Same-Sex Couples in Australia, Denmark See Gains, Limits In Adoption Rights

This week saw incremental wins for same-sex couples hoping to adopt in Australia and Denmark — but will the progress be two steps forward, one step back?

BY Mitch Kellaway

July 23 2014 3:57 PM ET

Shaun (center, with dark hair) and Blue Douglas-Geller with their sons Joshi and Dylan

When Shaun and Blue Douglas-Geller moved from the United Kingdom to South Australia with their two adopted children, they were saddened to find that the government barred other same-sex couples from feeling their same joy in adoptive parenthood.

Moreover, they learned, it had been over two years since the government had first declared it would review its adoption laws — an intention that had originally brought hope to thousands of same-sex couples.

"We worry, often, about the future, and how it is that we will come to explain to our children that the State, the community they live in and contribute to, defines their family as lesser, unrecognized, dismissed in the eyes of the law," the couple explained on their Change.org petition asking the government to extend adoption rights to same-sex couples.
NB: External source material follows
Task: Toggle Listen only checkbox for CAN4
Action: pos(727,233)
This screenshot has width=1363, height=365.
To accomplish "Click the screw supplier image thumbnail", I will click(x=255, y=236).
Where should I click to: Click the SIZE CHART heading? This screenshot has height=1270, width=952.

In the wake of starting an online petition to bring awareness to the disparity, Gay Star News reports that the Douglas-Gellers finally received good news this week: the South Australian government will begin looking into whether same-sex couples can adopt.
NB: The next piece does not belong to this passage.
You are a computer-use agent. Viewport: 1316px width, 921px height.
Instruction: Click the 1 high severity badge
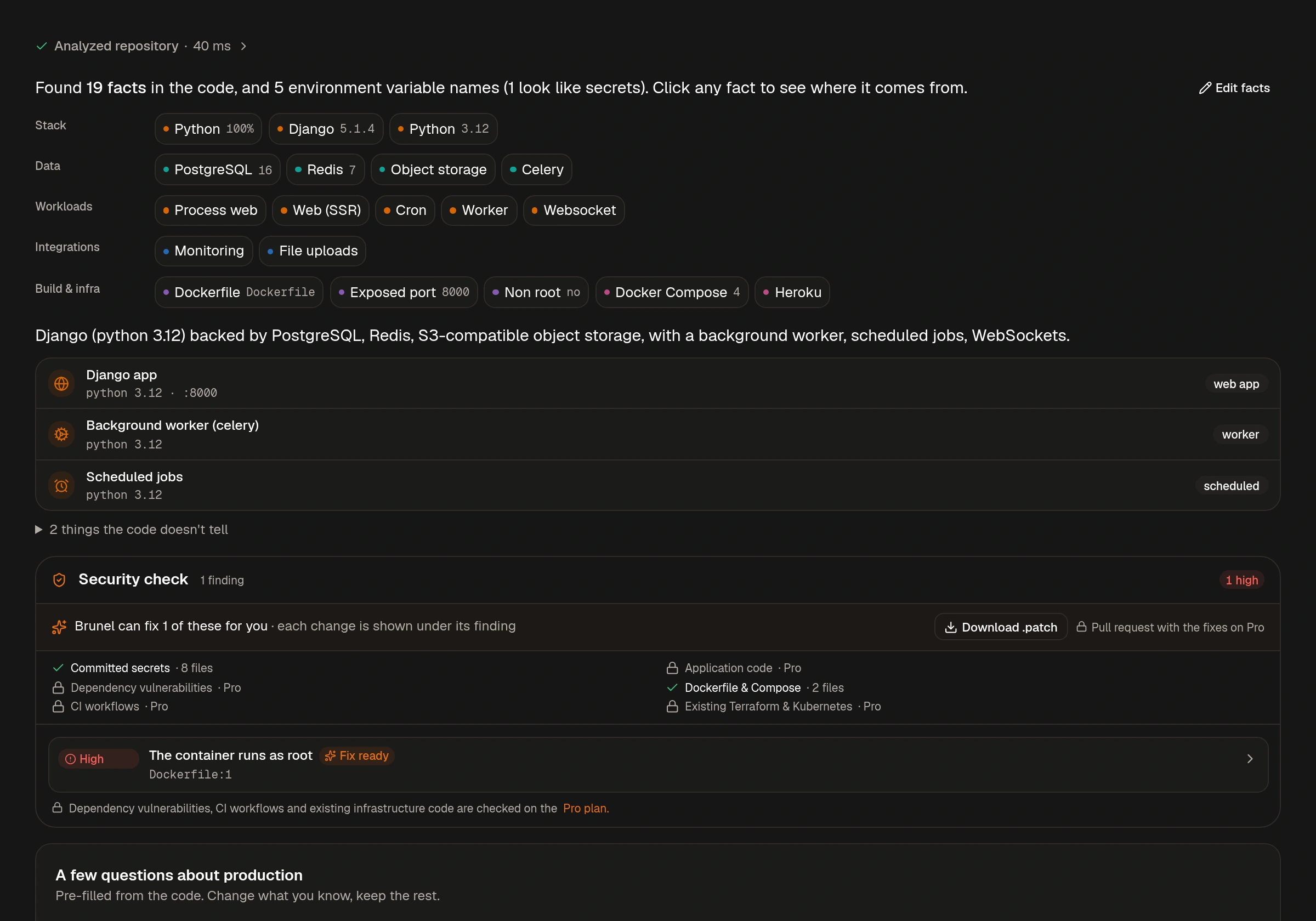1241,580
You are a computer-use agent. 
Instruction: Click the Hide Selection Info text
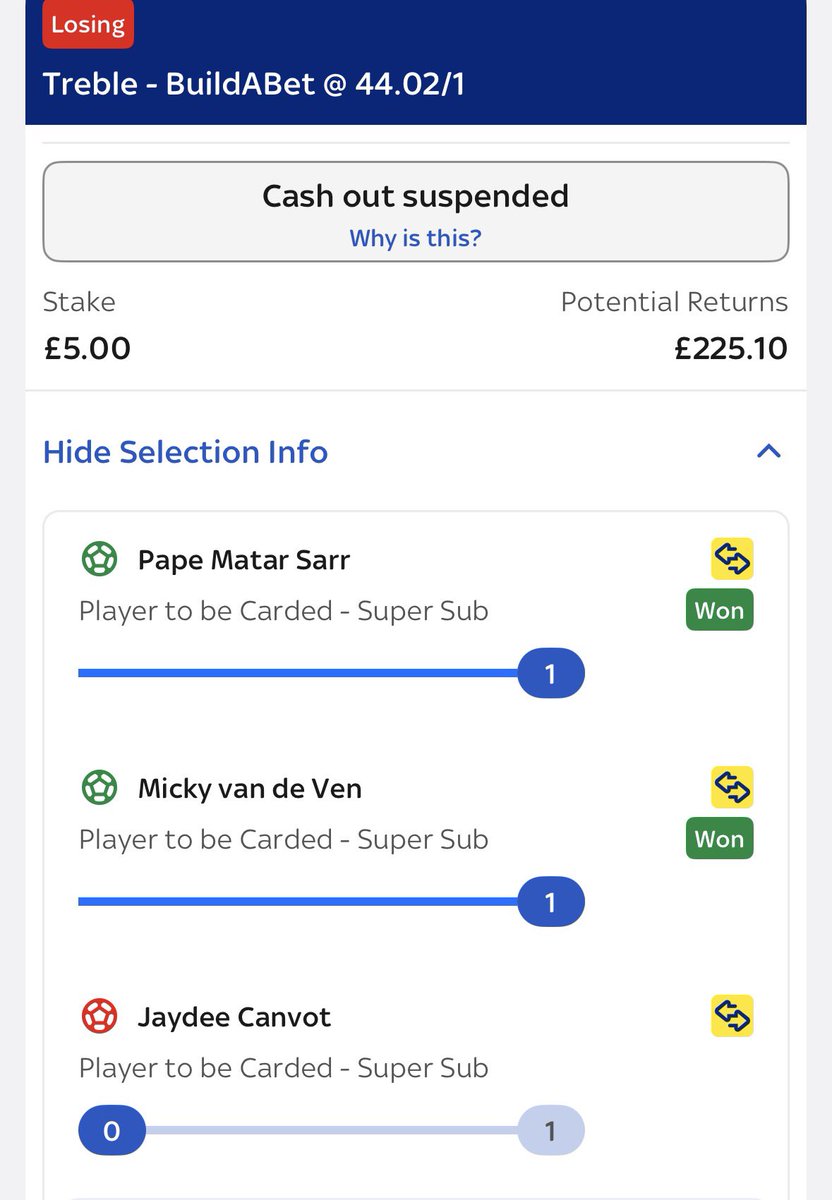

In another recent coup, Rasmus Holm and Thomas Møller Lassen became the first Danish gay couple to adopt a child from outside Denmark, reports the Copenhagen Post. Although Denmark has allowed same-sex couples to adopt children since 2010, skepticism from the home countries of potential adoptees has kept same-sex couples from adopting abroad, according to the Post.

Though a definite step forward, Holm and Lassen said that they were only allowed to adopt from their chosen country — South Africa — with certain stipulations: gay couples are limited to children with special needs and those with serious medical conditions, including HIV.

"It feels morally wrong and morbid that one is forced to sit and pick the disease of their future child," Lassen told Politiken. Nonetheless, he and his partner were overjoyed to return to their Aarhus home with their nine-month-old daughter.